§ **SOURCE MATERIAL**:
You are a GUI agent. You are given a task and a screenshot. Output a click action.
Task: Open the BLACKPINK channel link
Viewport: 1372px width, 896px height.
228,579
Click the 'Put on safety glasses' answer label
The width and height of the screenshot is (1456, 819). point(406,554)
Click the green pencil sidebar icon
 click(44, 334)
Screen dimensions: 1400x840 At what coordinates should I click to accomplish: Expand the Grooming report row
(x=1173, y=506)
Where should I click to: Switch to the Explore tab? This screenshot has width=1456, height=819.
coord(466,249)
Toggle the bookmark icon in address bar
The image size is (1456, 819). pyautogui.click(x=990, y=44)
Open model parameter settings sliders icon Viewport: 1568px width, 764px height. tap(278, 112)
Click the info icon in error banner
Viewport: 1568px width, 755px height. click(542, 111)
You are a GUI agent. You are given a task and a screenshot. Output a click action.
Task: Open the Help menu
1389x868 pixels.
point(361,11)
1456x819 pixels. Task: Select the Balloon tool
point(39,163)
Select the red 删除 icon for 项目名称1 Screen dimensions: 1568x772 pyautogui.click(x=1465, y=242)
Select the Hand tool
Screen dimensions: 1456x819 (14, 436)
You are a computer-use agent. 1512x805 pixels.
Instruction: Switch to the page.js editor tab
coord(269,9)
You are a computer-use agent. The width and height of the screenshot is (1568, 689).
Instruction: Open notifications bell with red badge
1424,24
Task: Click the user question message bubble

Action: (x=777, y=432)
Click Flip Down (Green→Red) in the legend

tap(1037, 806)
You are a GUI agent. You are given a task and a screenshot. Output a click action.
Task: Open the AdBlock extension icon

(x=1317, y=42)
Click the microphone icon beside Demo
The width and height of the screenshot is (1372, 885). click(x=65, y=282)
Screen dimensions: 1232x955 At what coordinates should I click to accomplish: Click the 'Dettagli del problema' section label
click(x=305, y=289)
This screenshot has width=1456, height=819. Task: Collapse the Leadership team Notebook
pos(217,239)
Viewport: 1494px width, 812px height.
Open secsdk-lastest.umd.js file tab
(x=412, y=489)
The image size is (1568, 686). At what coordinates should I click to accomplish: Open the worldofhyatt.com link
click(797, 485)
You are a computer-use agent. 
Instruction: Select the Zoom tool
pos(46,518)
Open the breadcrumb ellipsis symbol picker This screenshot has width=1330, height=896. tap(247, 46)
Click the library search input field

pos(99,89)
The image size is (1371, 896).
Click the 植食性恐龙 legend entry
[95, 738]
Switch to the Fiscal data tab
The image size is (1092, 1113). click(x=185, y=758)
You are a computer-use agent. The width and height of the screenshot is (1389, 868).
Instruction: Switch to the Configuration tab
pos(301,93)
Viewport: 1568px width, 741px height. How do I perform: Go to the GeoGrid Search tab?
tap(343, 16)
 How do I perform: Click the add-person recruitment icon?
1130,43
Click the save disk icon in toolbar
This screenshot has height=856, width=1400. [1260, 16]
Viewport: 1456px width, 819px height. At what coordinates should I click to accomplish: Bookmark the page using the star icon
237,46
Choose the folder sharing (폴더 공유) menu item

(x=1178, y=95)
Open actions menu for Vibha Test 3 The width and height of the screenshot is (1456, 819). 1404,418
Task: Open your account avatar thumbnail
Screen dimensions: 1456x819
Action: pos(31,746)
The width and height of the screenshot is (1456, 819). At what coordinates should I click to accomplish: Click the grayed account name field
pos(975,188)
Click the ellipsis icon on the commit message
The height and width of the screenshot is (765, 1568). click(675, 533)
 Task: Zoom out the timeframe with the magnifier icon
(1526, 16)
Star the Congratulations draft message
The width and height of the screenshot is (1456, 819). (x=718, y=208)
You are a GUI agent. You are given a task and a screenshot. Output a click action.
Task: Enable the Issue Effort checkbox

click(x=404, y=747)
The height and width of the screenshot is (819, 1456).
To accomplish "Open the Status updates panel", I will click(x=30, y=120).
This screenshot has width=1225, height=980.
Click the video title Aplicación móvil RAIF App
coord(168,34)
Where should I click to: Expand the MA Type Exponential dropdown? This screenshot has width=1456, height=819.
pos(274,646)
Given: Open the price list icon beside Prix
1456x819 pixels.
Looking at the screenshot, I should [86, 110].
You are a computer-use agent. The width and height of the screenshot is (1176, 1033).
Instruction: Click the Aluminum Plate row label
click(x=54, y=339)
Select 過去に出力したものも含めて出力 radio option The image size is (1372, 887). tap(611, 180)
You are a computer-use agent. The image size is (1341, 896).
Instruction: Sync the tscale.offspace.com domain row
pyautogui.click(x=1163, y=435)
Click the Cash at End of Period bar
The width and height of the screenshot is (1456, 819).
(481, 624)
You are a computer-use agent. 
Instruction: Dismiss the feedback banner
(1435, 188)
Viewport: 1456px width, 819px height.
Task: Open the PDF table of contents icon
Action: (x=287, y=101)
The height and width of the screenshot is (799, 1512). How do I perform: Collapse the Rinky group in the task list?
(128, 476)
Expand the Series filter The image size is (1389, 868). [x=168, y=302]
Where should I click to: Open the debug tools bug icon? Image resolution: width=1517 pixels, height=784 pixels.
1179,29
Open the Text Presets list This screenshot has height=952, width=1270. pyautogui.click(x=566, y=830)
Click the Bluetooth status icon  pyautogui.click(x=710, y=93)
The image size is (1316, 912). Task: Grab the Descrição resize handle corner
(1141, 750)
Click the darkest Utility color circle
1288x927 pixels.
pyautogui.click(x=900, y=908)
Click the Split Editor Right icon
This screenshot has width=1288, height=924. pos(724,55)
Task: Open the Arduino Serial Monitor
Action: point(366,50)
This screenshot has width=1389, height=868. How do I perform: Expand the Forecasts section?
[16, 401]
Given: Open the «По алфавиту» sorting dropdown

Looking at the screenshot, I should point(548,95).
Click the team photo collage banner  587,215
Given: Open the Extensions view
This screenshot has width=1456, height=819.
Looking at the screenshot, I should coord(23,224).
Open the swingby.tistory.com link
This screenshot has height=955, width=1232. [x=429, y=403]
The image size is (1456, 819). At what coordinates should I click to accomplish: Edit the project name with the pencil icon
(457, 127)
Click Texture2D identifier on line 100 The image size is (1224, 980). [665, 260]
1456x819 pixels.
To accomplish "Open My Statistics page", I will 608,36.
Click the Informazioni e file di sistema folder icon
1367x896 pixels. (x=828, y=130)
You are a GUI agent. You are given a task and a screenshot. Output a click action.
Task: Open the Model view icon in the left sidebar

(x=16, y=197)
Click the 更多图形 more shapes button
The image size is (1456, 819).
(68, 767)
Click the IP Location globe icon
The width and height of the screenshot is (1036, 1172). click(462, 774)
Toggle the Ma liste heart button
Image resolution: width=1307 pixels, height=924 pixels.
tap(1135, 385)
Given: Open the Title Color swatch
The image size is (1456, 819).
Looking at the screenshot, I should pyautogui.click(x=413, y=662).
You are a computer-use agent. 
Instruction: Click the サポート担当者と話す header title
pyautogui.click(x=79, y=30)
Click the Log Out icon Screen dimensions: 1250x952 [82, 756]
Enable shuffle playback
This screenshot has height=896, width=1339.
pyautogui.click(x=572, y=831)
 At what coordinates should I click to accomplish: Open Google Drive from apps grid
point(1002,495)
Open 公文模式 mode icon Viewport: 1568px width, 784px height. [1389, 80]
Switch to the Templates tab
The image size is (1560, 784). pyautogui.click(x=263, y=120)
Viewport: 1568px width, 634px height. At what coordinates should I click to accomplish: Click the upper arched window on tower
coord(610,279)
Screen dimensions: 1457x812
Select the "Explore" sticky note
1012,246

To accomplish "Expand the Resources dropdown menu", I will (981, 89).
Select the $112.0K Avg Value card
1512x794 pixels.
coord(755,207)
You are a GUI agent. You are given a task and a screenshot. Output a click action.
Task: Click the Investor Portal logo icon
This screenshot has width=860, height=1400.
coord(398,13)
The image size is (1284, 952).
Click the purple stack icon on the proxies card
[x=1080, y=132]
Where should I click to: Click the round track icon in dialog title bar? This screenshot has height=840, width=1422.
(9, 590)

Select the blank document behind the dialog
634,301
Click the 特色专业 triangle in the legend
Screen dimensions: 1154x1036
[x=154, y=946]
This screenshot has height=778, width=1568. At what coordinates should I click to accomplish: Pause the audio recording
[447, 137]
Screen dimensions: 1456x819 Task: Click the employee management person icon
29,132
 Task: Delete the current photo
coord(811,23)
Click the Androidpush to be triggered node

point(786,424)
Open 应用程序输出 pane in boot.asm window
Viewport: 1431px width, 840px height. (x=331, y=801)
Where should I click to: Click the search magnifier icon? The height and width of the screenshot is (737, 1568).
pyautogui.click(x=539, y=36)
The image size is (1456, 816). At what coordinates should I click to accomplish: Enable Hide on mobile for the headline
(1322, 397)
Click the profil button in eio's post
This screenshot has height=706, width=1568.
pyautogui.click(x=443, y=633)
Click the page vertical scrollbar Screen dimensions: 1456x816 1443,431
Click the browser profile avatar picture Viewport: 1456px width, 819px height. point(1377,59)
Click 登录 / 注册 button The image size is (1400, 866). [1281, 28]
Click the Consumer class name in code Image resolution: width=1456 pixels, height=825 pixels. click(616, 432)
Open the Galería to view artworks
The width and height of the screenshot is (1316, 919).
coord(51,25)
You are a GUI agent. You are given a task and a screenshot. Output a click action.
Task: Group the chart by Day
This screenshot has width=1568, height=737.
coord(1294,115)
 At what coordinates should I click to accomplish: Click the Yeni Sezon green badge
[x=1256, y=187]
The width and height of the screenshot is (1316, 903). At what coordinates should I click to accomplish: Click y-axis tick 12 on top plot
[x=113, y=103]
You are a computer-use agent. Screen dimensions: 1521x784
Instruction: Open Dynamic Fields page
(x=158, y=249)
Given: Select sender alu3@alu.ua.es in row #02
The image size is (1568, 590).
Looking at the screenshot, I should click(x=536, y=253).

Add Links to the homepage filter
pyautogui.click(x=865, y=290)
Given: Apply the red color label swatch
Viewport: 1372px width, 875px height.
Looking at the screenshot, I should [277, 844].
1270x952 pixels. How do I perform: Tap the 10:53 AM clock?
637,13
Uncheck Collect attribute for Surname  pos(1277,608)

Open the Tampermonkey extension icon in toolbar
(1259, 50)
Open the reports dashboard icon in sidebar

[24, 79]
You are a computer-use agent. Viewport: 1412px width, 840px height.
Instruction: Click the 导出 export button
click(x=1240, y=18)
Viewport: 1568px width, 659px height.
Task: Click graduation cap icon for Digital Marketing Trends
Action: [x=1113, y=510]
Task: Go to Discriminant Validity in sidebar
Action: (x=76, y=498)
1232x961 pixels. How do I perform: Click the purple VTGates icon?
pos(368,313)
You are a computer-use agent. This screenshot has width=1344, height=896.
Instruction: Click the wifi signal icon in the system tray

§ **WHAT YOU WILL DO**: From the listing above, copy every line that holds the string "avatar".

§ **ANSWER TO THE PROBLEM**:
Task: Open your account avatar thumbnail
Click the browser profile avatar picture Viewport: 1456px width, 819px height. point(1377,59)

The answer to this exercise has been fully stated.